Do you sometimes have trouble seeing how your behavior impacts others? Do you rage at your partner and after you calm down apologize and brush it off by saying, “That was my alcoholic/addict behavior?” Do you have trouble communicating your fears, disappointments and desires to your partner? Do you obsess about your ex-partner’s and your partner’s behaviors? Do you act out in relationships?
Historically treatment and recovery approaches often neglect relationships, especially the couple relationship, encouraging separate individual work only. This leaves recovering couples floundering in dysfunction; sometimes for years, trying to manage their relationship without proper tools and guidance to live successfully both as a couple and separately as individuals in recovery.
I only know a handful of folks who are happy in recovery and in their intimate relationships. Many break-up or divorce because they don’t see a way beyond the pain, frustration and addictive patterns. Others shy away from talking openly about their relationships and struggles out of fear of being judged. The majority of folks turn a blind eye toward relationships altogether. However, sex, love, intimacy, money, and relationships are highly emotional issues for individuals and recovering couples. It is the elephant in the living room.
After several devastating heart-breaks I became more and more frustrated with relationships in recovery because discussing and reading about “emotional sobriety” didn’t show me how to change my behavior. My emotions were suffocating me and the only way I knew how to get some relief was to isolate myself and create walls between me and other people.
The 12-steps and the amazing spiritual life I gained in recovery were masterful in helping to break the cycle of active addiction and recover the self that was lost during active addiction. But as a recovering person, I wanted to discover who I was “in-a-relationship.” In order to do that I needed a different perspective and a different way to understand relationships and committed partnership.
To continue to grow and heal as a recovering person, we are inevitably led back into relationships where we will meet the next significant challenge in recovery: moving from the individual paradigm (self) to the relational paradigm (self-in-relationships).
Personally and professionally Imago theory and processes gave me a new, exciting and positive perspective about relationships.

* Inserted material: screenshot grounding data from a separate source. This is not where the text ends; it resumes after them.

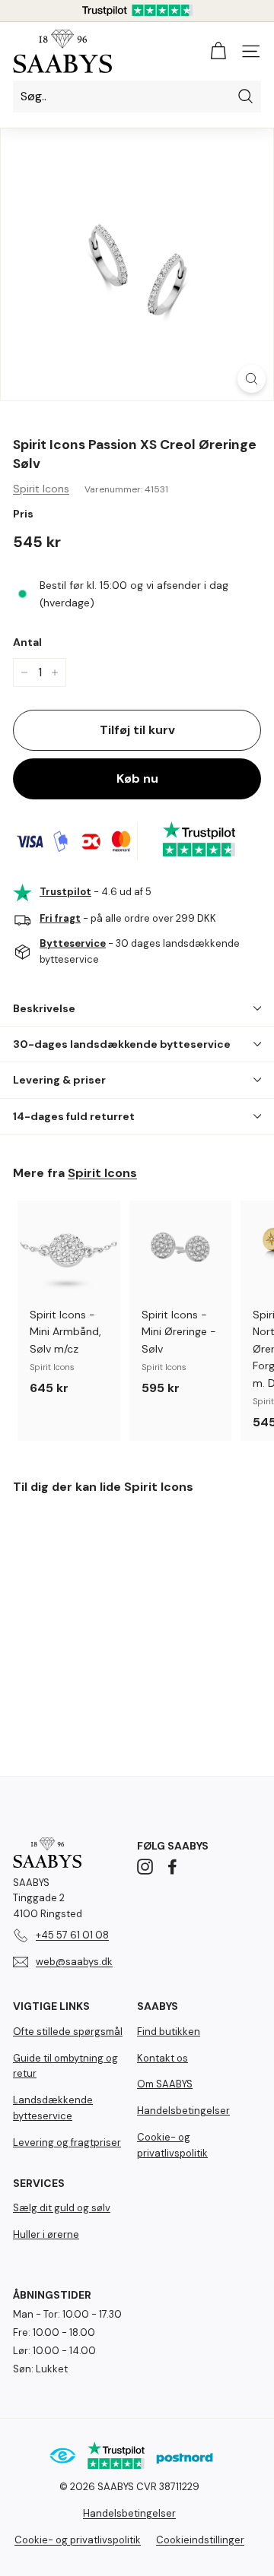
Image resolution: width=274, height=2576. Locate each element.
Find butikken (168, 2031)
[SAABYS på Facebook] (172, 1866)
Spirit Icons (41, 488)
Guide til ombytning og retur (65, 2066)
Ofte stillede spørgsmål (68, 2031)
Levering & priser (59, 1080)
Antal (27, 642)
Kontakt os (162, 2058)
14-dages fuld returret (74, 1116)
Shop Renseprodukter (137, 2520)
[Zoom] (251, 379)
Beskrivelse (44, 1008)
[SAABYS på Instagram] (145, 1866)
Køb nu (137, 778)
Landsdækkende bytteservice (53, 2107)
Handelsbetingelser (183, 2110)
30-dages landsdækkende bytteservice (122, 1044)
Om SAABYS (165, 2084)
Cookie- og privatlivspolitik (172, 2145)
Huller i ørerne (46, 2234)
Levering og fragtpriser (67, 2142)
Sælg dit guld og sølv (61, 2207)
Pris (23, 514)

It was the breath of fresh air that I needed to integrate into my journey of recovery.
I found out that Imago is highly compatible with 12-step approaches. First it offers a practical step-by-step way out of addictive behaviors and patterns, which greatly improves the quality of relationships.
Second, the Imago Intentional Dialogue parallels with the 4th and 5th steps of AA’s 12-steps. The fourth step instructs the recovering person to make a searching and fearless moral inventory. In essence, this is embodied in Imago processes: partners are asked to look inward to discover their truths, feelings, needs and desires. Then, within the safety of the dialogue, they reveal themselves fully to their partner, peeling off the layers of denial and the false self that has for so long driven dysfunction, disconnection and lack of emotional intimacy.

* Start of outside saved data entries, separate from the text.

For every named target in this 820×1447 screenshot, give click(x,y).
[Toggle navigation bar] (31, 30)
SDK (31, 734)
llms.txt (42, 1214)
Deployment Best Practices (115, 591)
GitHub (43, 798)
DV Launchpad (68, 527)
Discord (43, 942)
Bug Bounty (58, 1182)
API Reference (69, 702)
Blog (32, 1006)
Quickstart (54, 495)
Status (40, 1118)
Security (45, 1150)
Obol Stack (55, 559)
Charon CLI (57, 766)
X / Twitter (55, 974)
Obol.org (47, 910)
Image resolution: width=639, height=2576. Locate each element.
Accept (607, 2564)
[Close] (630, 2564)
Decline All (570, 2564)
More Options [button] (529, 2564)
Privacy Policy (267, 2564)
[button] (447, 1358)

Third, Imago principles and philosophy are also great for deflating the egoism that can keep recovering and non-recovering couples stuck because it emphasizes the importance of understanding the uniqueness of one’s partner. In other words, neither partner is center of the universe; both bring something vital and precious to the relationship. Imago also helps recovering couples learn to comprehend differences, which ultimately leads to compassion, empathy and understanding.
After practicing Imago personally and professionally for over two decades, it continues to remind me that I may not agree with my partner, but I am capable of transcending my own point of view, so that we can become clearly defined as two separate people and stay connected. Becoming a distinct person, while remaining connected is the goal of Imago and the relational paradigm.
The first step is to embrace the relational paradigm. When the difficulties between partners are recognized as relational as opposed to separate individual issues, then that they can be removed. In other words, embracing the relational paradigm offers recovering couples a perspective about relationships that leads to building bridges, instead of turning away from each other and isolating behind walls.
Next, it is important to cease being the object of fear to our partner. Those of us who grew up in alcoholic homes learned and practiced dysfunctional relating i.e., scaring, hurting, manipulating, physical force, silent treatment, blaming, hiding, criticizing, withdrawing and raging. This does not work, and in my opinion these behavior strategies undermine the spiritual gifts and peace of mind recovery offers.
In summary, single individuals, recovering couples and non-recovering couples who are ready to address the “elephant in the living” and learn to interact emotionally in a safe, loving way and heal their relationship, Imago has a structure and a map that can be used and integrated nicely into recovery processes and in life. The only requirement is a readiness and willingness to embrace a new perspective on relationships and committed partnership. Relationships are inevitable in recovery. Imago provides a path for the journey.
Love in Connection,
Paula M. Smith, M.Div., M.A., MFT
Certified Imago Therapist |Marriage Scholar | Seminar Leader | Published Author
Person with long-term recovery
Hendrix, H. (1993). Getting the love you want: Guide for couples. London: Simon & Schuster.
Luquet, W., & Hannah, M. T. (1998). Healing in the relational paradigm: The Imago relationship therapy casebook. Philadelphia, PA: Taylor & Francis.